### Exercise instructions
Show all lines from the records below in which the string "menu" is present.

Extracted data entries:
----------

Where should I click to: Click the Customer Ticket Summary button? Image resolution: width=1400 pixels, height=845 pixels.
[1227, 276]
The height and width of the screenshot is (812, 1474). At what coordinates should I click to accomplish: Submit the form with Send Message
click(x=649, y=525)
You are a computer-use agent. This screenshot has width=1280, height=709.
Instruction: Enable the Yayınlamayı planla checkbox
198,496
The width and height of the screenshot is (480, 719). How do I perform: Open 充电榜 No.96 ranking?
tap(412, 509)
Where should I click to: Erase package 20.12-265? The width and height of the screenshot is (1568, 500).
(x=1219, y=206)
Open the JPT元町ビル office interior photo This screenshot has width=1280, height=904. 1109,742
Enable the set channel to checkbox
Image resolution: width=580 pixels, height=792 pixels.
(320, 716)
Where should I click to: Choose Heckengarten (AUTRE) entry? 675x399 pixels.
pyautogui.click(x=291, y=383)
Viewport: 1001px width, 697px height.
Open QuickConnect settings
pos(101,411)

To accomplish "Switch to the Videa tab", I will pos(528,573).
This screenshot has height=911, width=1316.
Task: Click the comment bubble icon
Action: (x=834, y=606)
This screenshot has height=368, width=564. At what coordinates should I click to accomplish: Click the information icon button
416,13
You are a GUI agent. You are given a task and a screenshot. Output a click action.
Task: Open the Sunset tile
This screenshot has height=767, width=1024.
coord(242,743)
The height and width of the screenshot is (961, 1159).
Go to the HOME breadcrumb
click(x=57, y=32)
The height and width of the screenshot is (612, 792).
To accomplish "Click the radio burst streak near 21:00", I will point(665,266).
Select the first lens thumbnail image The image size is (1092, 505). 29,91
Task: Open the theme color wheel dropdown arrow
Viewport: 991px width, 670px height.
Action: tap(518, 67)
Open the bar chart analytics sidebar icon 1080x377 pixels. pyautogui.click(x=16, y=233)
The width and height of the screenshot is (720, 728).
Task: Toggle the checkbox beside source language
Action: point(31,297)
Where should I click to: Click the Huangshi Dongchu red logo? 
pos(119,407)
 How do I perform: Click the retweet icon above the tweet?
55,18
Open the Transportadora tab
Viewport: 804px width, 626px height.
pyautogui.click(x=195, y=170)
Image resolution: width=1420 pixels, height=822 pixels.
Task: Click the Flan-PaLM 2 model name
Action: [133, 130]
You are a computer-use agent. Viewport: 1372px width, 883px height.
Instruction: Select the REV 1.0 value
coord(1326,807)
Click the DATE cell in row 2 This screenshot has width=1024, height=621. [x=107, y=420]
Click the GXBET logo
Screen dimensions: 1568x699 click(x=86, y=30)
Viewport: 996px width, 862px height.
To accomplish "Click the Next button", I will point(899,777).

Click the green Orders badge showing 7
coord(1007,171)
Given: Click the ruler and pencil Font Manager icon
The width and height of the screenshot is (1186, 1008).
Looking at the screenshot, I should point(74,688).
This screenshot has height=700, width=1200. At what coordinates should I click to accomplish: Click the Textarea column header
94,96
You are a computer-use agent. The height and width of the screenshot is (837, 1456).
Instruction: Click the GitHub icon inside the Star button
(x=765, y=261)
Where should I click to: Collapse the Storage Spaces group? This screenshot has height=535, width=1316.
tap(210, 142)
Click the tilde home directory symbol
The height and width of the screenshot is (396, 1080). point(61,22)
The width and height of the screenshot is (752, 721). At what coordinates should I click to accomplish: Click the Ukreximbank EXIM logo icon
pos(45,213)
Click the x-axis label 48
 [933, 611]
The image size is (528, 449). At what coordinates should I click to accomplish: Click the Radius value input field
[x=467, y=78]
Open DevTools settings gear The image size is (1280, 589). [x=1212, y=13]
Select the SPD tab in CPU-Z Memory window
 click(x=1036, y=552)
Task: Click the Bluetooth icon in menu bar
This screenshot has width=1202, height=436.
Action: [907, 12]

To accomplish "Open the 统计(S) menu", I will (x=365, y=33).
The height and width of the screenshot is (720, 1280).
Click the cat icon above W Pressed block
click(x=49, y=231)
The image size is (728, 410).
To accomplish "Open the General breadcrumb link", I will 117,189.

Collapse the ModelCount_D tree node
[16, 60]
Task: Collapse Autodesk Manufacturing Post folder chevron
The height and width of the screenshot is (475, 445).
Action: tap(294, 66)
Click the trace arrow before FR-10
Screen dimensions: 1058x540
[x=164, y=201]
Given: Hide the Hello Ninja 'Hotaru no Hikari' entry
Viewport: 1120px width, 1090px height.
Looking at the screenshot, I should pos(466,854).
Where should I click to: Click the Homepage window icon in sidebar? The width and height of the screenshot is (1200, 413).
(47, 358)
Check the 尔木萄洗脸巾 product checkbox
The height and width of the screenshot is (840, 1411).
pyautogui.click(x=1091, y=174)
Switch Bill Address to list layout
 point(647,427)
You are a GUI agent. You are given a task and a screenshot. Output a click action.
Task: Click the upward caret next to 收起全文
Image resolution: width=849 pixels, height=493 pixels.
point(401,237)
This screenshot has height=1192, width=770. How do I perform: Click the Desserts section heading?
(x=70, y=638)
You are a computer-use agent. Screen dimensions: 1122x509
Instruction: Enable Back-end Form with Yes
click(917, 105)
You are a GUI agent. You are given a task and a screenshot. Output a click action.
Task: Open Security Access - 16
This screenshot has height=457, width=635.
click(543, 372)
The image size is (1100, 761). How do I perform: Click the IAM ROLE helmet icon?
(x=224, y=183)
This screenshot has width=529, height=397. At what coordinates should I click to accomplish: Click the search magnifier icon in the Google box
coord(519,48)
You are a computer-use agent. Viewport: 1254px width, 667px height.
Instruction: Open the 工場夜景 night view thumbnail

----------

### Exercise result
Task: Click the Bluetooth icon in menu bar
To accomplish "Open the 统计(S) menu", I will (x=365, y=33).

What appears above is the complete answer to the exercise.